Copy out everything from the line containing "Screen dimensions: 758x935" down to the line containing "pyautogui.click(x=81, y=105)", including both of those lines and keeping the requests unchanged. Increase every click coordinate in the answers by 87.

(Rows showing where targets appear)
◆ ◆ ◆ ◆ ◆ ◆ ◆

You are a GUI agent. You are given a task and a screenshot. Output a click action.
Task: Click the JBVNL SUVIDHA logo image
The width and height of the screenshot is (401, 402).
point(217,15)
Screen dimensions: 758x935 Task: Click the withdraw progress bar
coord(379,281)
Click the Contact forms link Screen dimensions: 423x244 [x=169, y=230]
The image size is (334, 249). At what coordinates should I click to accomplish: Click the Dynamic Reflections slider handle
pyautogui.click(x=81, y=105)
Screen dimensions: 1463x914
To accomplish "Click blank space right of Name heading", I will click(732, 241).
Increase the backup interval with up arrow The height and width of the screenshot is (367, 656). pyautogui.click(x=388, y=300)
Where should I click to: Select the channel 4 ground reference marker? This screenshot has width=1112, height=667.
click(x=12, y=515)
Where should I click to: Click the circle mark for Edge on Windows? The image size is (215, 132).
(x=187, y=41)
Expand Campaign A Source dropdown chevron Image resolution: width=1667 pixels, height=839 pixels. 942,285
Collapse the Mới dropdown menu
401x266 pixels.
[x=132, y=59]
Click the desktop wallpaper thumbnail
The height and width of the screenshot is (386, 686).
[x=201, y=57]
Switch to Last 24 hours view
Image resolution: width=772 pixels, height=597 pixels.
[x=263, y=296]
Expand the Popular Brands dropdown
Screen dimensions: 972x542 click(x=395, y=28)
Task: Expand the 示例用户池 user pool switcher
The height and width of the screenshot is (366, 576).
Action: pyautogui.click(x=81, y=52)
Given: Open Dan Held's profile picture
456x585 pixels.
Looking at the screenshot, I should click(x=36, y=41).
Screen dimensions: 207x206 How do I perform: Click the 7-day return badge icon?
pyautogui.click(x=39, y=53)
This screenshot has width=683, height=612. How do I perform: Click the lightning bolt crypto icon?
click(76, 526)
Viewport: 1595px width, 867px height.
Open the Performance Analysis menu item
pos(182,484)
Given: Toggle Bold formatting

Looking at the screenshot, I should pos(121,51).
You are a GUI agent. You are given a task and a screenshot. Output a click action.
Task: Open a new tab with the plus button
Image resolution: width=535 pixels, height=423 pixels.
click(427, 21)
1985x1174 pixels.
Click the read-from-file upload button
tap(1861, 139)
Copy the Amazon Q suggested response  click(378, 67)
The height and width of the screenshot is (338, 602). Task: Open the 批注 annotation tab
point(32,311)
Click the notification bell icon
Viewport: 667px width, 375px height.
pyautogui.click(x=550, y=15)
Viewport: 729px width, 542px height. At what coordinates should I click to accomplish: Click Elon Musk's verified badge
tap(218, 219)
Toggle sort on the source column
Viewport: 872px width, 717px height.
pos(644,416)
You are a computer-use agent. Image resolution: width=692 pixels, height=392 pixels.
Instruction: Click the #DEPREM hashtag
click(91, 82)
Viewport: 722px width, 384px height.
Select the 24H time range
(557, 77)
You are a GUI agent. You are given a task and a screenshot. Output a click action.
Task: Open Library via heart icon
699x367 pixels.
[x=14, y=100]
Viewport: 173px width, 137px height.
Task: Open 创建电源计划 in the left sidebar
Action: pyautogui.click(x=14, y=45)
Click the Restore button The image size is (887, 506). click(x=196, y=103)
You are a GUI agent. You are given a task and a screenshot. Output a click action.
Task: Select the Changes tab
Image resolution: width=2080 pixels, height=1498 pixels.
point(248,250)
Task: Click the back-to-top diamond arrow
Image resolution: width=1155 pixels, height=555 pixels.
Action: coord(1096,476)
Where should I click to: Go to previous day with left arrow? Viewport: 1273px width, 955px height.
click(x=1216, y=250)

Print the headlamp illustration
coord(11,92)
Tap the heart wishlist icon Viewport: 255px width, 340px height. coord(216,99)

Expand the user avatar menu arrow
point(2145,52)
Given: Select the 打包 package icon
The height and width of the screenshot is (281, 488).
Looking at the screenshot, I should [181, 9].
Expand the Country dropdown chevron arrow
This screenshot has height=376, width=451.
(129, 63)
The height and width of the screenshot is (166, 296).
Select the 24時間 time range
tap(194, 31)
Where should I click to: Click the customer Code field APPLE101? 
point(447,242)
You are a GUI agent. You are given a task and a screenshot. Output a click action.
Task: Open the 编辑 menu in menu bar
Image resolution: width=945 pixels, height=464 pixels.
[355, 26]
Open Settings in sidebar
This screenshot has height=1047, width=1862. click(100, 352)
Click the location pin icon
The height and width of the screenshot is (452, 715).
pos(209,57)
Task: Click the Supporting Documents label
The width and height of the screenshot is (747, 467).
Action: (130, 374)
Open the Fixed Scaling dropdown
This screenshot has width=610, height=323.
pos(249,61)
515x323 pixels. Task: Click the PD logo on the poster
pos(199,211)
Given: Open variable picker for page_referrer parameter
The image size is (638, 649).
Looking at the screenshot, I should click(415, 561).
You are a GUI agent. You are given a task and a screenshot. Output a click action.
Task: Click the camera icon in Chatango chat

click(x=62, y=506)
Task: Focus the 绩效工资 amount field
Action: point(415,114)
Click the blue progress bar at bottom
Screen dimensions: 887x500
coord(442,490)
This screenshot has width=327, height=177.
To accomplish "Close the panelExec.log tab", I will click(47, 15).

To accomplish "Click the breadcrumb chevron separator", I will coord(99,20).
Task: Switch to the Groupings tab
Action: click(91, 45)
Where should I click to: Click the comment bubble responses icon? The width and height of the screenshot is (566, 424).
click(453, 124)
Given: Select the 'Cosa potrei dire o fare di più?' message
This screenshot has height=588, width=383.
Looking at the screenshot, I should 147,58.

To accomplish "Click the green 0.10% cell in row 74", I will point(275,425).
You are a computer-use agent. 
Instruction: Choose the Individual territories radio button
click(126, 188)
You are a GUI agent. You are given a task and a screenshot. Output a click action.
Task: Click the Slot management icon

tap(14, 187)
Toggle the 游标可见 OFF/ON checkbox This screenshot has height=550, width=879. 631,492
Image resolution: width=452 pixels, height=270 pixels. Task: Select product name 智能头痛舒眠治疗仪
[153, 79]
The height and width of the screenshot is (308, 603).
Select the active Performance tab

◆ ◆ ◆ ◆ ◆ ◆ ◆

**Solution to this task**:
Screen dimensions: 758x935 Task: Click the withdraw progress bar
coord(466,368)
Click the Contact forms link Screen dimensions: 423x244 [x=256, y=317]
The image size is (334, 249). At what coordinates should I click to accomplish: Click the Dynamic Reflections slider handle
pyautogui.click(x=168, y=192)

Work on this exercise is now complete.